Drosophyllum lusitanicum

Drosophyllum

Drosophyllum è un genere di piante carnivore appartenente, come la Dionea, alla famiglia delle Droseraceae; il genere conta una sola specie vivente, la Drosophyllum lusitanicum, presente in alcune regioni del Portogallo, Spagna e Marocco. Questa pianta presenta foglie lunghe 20-40 cm che si dipartono da una rosetta centrale; analogamente alle piante insettivore del genere Pinguicula, anche le foglie di Drosophyllum lusitanicum sono dotate in superficie di ghiandole che secernono una sostanza appiccicosa raccolta in gocce piuttosto evidenti e utile alla cattura delle prede, mentre, a differenza delle specie di Drosera, queste non sono dotate di un movimento attivo per intrappolare i malcapitati insetti.

Le Drosophyllum producono dei piccoli fiori (5-7 per stelo) che sbocciano per due-tre volte durante il  periodo vegetativo e seccano dopo non più di un giorno; questi producono delle capsule che contengono ciascuna dai 5 ai 15 semi che possono essere piantati singolarmente per ottenere la moltiplicazione della pianta.

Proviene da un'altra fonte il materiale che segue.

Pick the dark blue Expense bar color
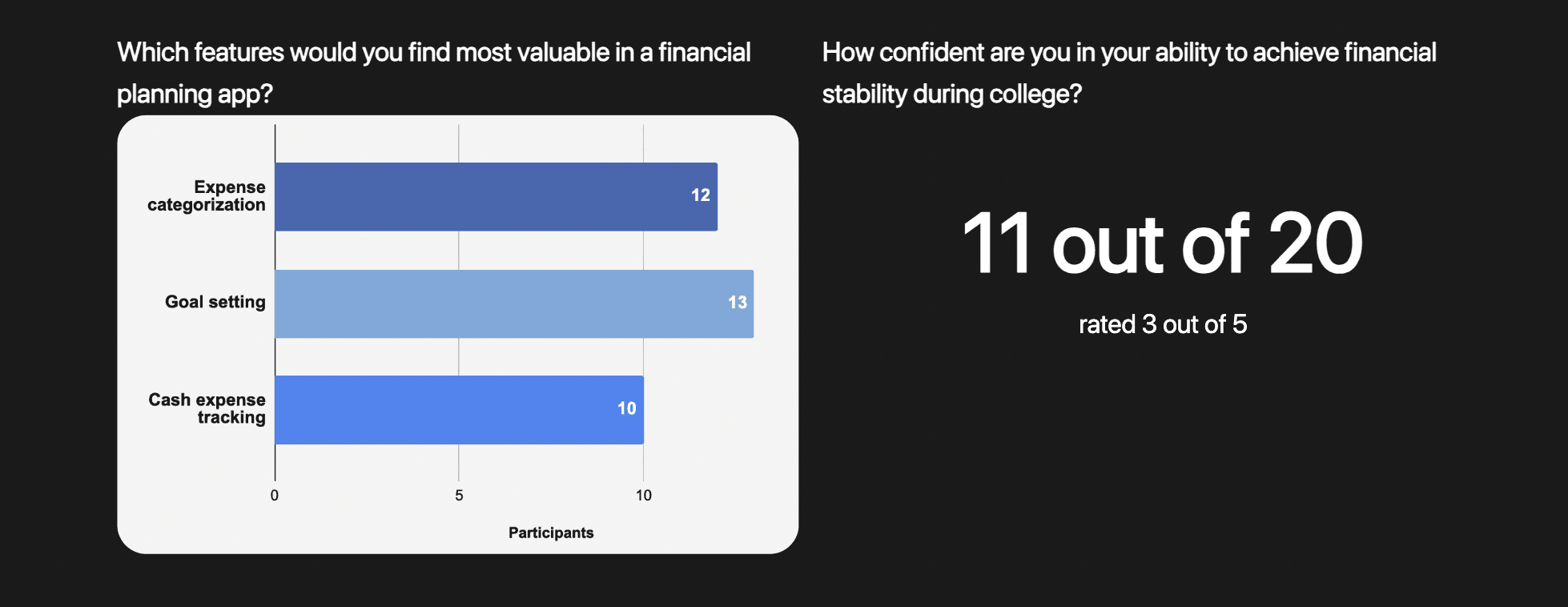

A differenza della gran parte delle piante carnivore, il Drosophyllum è in grado di crescere anche nei suoli aridi e a reazione alcalina; il terriccio ideale per la coltivazione domestica (che deve avvenire in un contenitore piuttosto alto) è composto da un miscuglio di torba e perlite o corteccia di pino sminuzzata. Quanto all’esposizione, il Drosophyllum cresce bene in pieno sole e può restare all’aperto tutto l’anno, a patto di essere posto al riparo da piogge e vento; la temperatura ideale è compresa fra 2 e 35°C.

Come le altre carnivore gradisce soprattutto acqua piovana o distillata, ma può tollerare, a differenza delle altre, anche modeste quantità di acqua potabile. In estate il sottovaso va riempito ogni due-tre giorni per circa due centimetri di altezza, mentre in inverno va lasciato pressochè asciutto.

Oltre che per semina la pianta può essere moltiplicata sfruttando le ramificazioni che sorgono lungo lo stelo fiorale; basta piantarle in posizione eretta in un vaso per ottenere un nuovo esemplare.